Begin Data to use
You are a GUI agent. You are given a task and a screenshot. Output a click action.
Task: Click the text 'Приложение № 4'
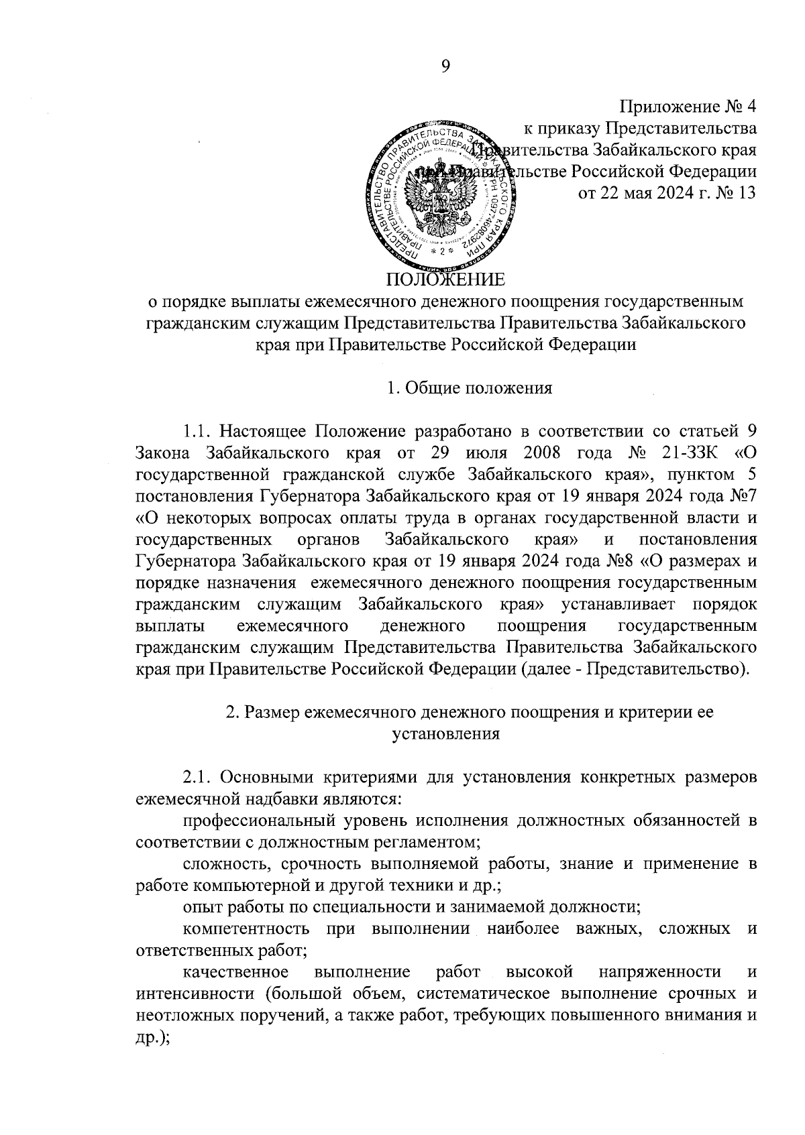pos(688,107)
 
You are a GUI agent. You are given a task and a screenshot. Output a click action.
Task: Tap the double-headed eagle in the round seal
pos(441,194)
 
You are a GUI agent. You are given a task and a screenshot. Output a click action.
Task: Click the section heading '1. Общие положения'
pos(470,388)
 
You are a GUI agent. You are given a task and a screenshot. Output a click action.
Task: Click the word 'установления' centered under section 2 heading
pos(445,733)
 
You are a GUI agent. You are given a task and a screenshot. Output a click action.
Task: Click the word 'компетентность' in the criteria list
pos(246,929)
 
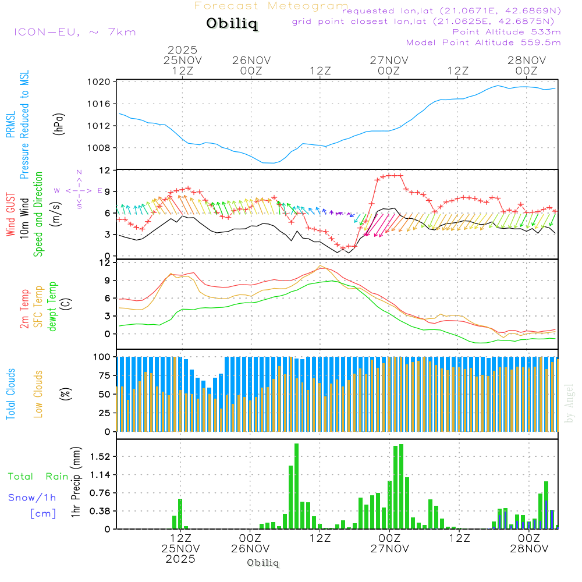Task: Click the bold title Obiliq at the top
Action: pos(232,24)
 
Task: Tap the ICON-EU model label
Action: pos(74,32)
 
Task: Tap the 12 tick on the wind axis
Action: pos(105,171)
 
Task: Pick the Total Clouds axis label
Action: pos(10,394)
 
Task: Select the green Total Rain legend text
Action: pos(38,476)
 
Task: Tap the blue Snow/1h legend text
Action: pos(33,498)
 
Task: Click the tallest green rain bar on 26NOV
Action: pos(296,486)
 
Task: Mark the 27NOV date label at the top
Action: pos(389,60)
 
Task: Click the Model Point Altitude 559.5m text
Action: pos(483,42)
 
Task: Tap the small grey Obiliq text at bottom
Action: pos(263,563)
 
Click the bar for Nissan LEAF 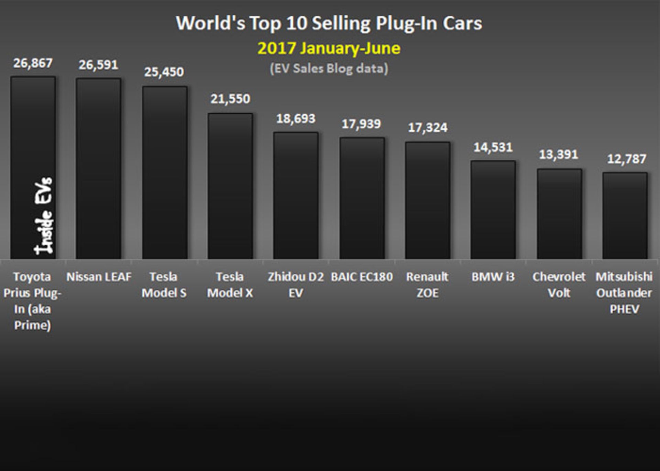click(x=98, y=168)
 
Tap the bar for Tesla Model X click(x=230, y=186)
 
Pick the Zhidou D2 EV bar click(x=296, y=195)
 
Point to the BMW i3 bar click(x=493, y=210)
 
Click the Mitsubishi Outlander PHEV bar click(x=625, y=215)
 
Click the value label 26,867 click(x=33, y=63)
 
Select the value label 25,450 click(x=164, y=72)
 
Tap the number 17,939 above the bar click(x=361, y=124)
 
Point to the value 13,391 click(x=559, y=155)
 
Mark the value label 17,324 click(x=428, y=128)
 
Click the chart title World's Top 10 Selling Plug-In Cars click(x=329, y=23)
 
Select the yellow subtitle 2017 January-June click(x=329, y=48)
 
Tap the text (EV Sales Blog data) click(x=329, y=68)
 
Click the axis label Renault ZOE click(x=427, y=285)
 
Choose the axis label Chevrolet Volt click(x=559, y=285)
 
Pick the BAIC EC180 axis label click(x=362, y=277)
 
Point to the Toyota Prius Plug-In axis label click(x=32, y=301)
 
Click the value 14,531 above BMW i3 click(x=493, y=148)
End Data to use
■ Instructions to follow
Shift every coordinate in the answers by -85, and rewrite the stretch of the material from the line that contains "Tap the text" through the end of the material, with the requests included.

■ Task output
Tap the text (EV Sales Blog data) click(x=244, y=-17)
 
Click the axis label Renault ZOE click(x=342, y=200)
 
Choose the axis label Chevrolet Volt click(x=474, y=200)
 
Pick the BAIC EC180 axis label click(x=277, y=192)
 
Point to the Toyota Prius Plug-In axis label click(x=-53, y=216)
 
Click the value 14,531 above BMW i3 click(x=408, y=63)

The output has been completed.